У него все Танюшки – Ирка, Надька, они поправляют его, а он говорит: «Мне похуй, как всех вас зовут», и продолжает их величать Танюшками. Она ушла спать, а он завалился к соседям. Напоил их водкой, разгорячил, раззадорил, а потом на всю Молдавскую на них лаял: «Тихо! У меня Танюшка моя спит!» Вот какой клад прибыл сегодня к ней и прервал ее одиночество. На три дня занял ее готовкой, стиркой, уборкой. И пока она занималась, он сидел рядом, смотрел на нее и приговаривал: «Жена должна дома сидеть, мужа встречать и собаку кормить». Не будет этого, – отвечала Таня, а у него на глазах появлялись слезы. Походил он в такой момент на своего пса, на Юнгура: то ли преданностью, то ли повадками пастуха. Такие особи вечно могли удерживать скот, за то и ценились – поспешнее остальных пробирались сквозь стадо и юрче других уворачивались из-под копыт. А если опасность – эти псы всегда подавали голос. Они издавали отпугивающий, свойственный только им дикий звук – что-то среднее между лаем и воем.
Затем наступила ночь. Таня давно так не волновалась, она провела эту ночь на кухне, сидя за столом, потом долго стояла возле окна, на улице было привычно темно и пусто. Смотрела в ровное свое отражение. Во тьме не было звезд, только фонарные блики по краям рыжей дороги. Поселок светился горящими помойками, где с вечера продолжали рыться собачьи души. Танюша с блаженным ужасом наблюдала себя в этом окне, в этом поселке и городе, среди сугробов, пятиэтажек и располневших бараков, автобусных остановок, колючих проволок и промкомбинатов. Всё, что сегодня происходило, спорило со вчерашним днем и всей Таниной одичалостью, всем происшедшим за тридцать лет: парчовым платьем, мужней грыжей на позвоночнике и последующей операцией, желтыми стенами палаты и его пением, «Голубым вагоном», под наркозом… И вот уже этот – сначала вошел в квартиру, затем в комнату. Расшнуровался, разулся, снял пальто, затем лисью шапку. Снял у порога носки, куртку, свитер и майку, бросил всё в угол и вот уже третий день ходит так по квартире.
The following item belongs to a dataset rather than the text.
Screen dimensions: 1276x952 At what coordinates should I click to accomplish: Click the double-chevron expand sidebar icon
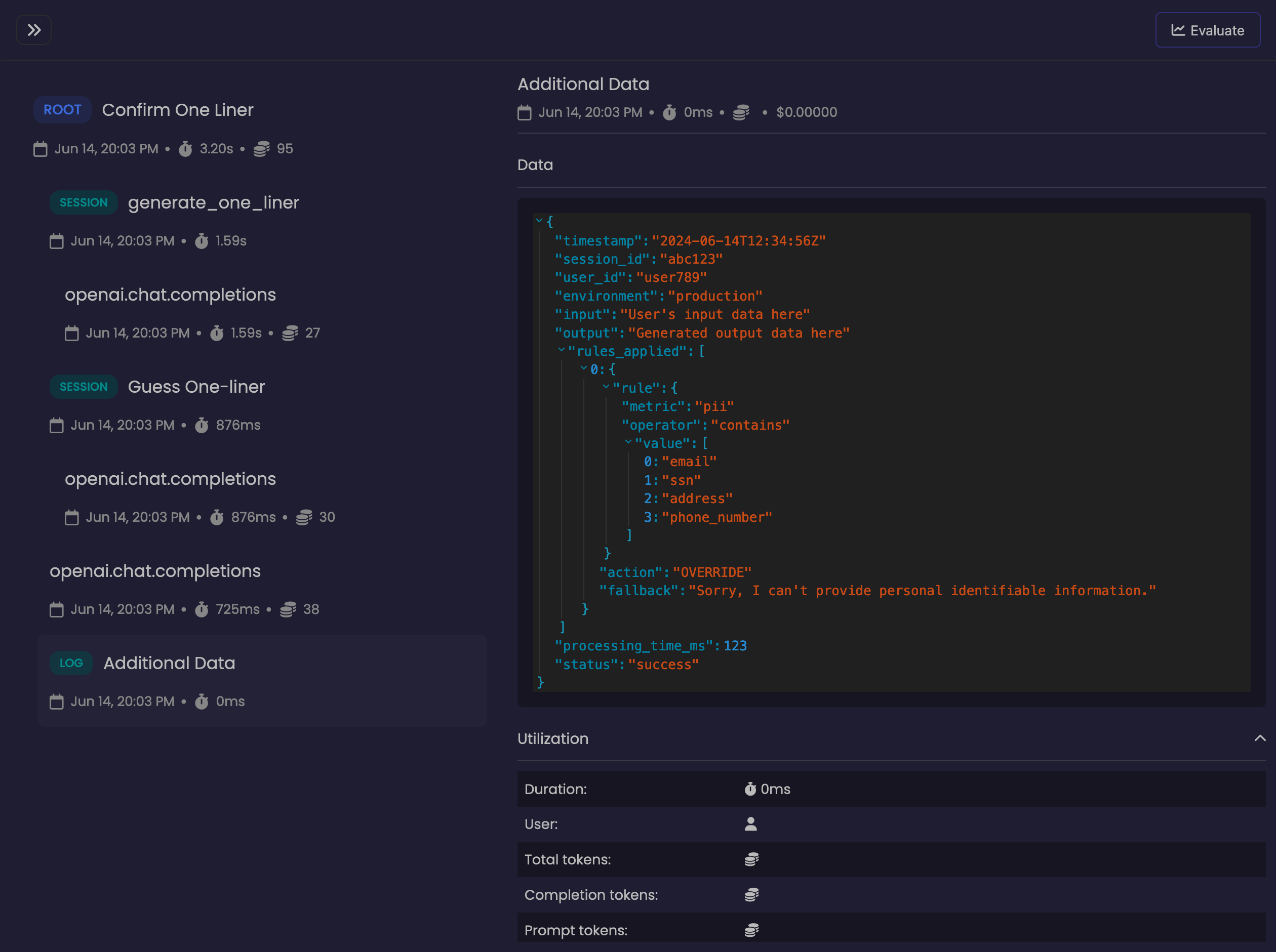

В семьдесят девятом Таня приехала в Ломь, устроилась на работу, он в это время был в Кунгуре, оканчивал автотранспортный техникум. Увидел ее однажды в клубе и сразу влюбился. Всё чаще уезжал к ней. В тот сентябрь он был каждые выходные. Со слезами счастья в глазах, готовый тузить и вздирать всех парней, что толпились возле нее. А она оскорбляла его. Выгадывала такие моменты, чтоб слышал каждый ее ухажер. Он всё проглатывал и только одно повторял: «Люблю я тебя, Танюшка». Наверное, казаться покорным ему было не очень тяжко, однако тяжко такая покорность доставалась его матери. Когда сделали предложение учиться в Москве, мать от радости плакала, потом уговаривала сына пойти в институт и снова плакала. Зато отец только матькался, плевал в пол и растирал. А он снова поехал к Тане: «Если станешь моей женой – пойду в институт, а если не станешь – пойду в армию». И сразу ушел в армию.
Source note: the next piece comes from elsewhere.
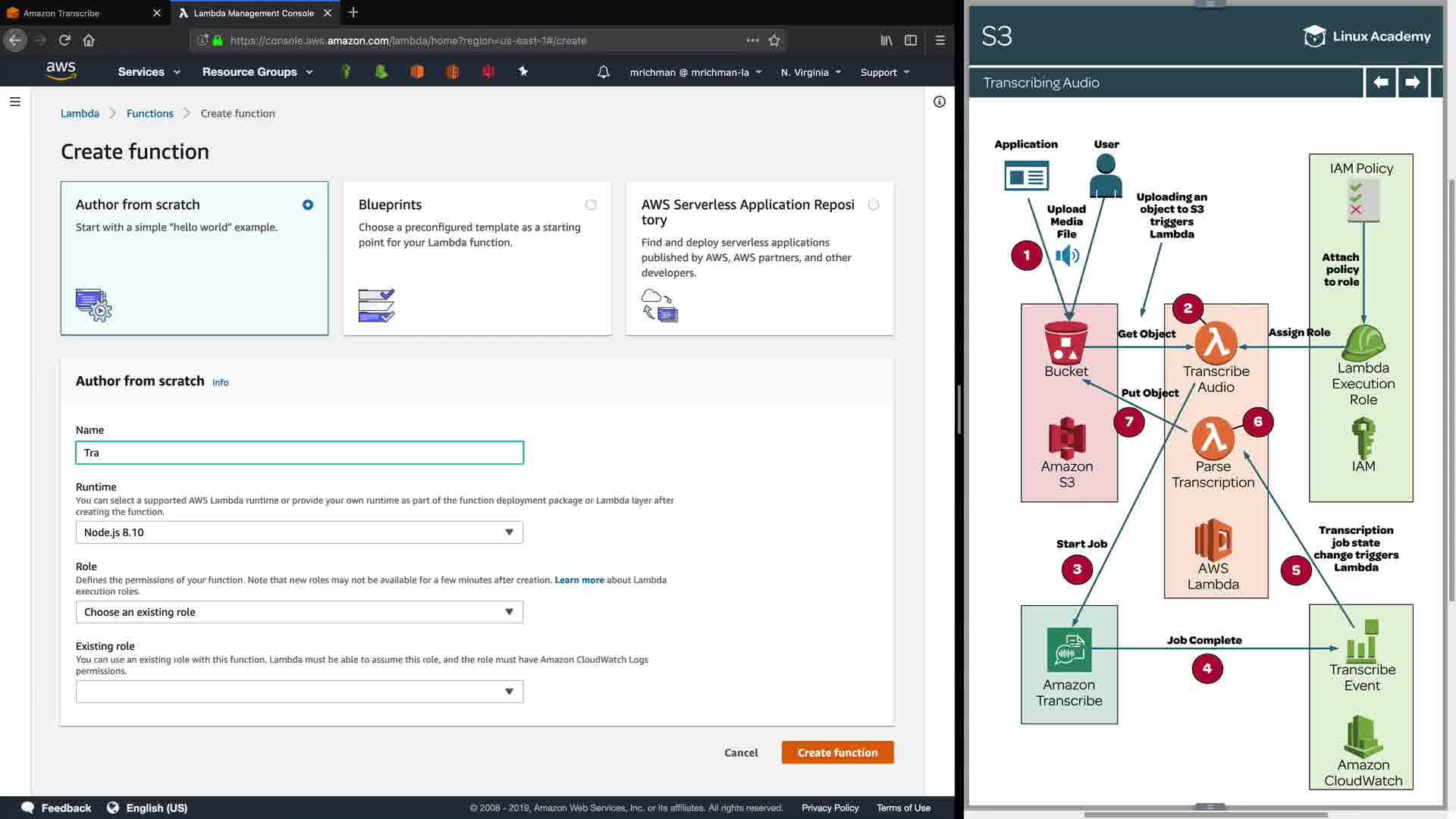1456x819 pixels.
Task: Click the function Name input field
Action: (x=299, y=453)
Таня вышла замуж, начались бесконечные дрязги и дети. А потом снова Ломь. Тогда-то он и явился. Духом мечтал о дембеле, собирался парадки делать да дембельские альбомы, а сам черт знает откуда достал ее адрес, откуда-то вызнал, что мужа с детьми дома не будет. И вскоре они уже сидели на кухне, Таня молчала, а он говорил. Танюше было неловко и даже тесно, перед ней сидели золотистые лычки и обшитые белой тесьмой кантики, а она всё никак не могла отпустить мысль, что вот сейчас она делается преступницей, вот сейчас изменяет мужу. «Лишь бы скорее убрался», – думала Таня и нервно крутила подол. Он разорялся о своей поломанной жизни, а Таня любила мужа.
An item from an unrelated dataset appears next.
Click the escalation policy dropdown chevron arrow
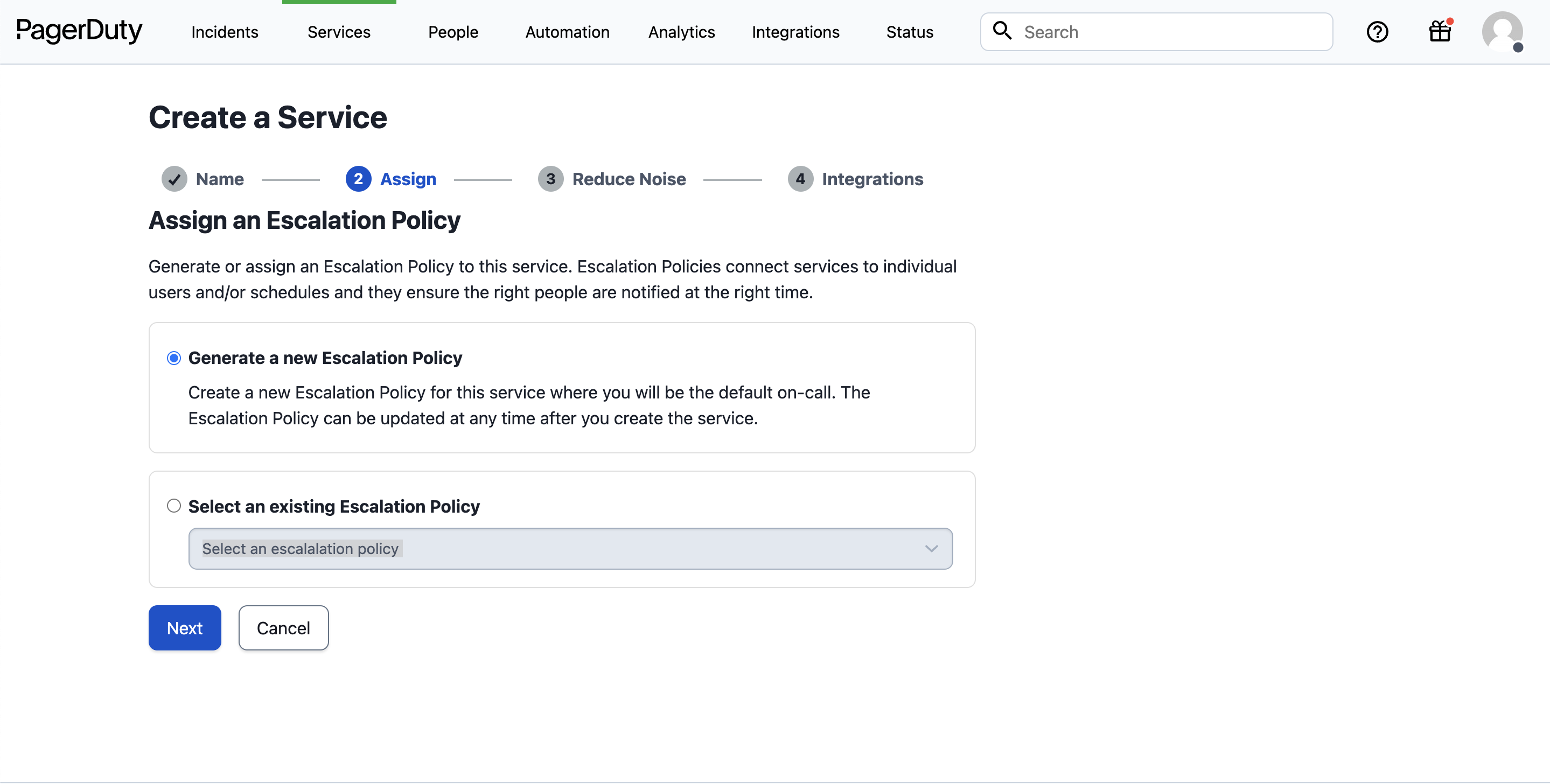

Через год его стали разыскивать, и он снова приехал к ней. Хотел выкрасть Танюшку вместе с детьми, спрятать поглубже в Кунгурской пещере – терять ему уже было нечего. В тот момент он был уже в розыске за угон, попутно на него скидывали убийство, которое совершил глава Кунгурской администрации, теперь важен был только ее ответ. Но как только встретил ее мужа, выслушал все мольбы оставить супругу дома, тут же решил отложить кражу. Его охватила такая жалость, что даже самая бессмертная любовь стала вдруг ни при чём. Это была совсем не та жалость, что имитировала любовь, другая совсем, человеческая. И тогда он напился.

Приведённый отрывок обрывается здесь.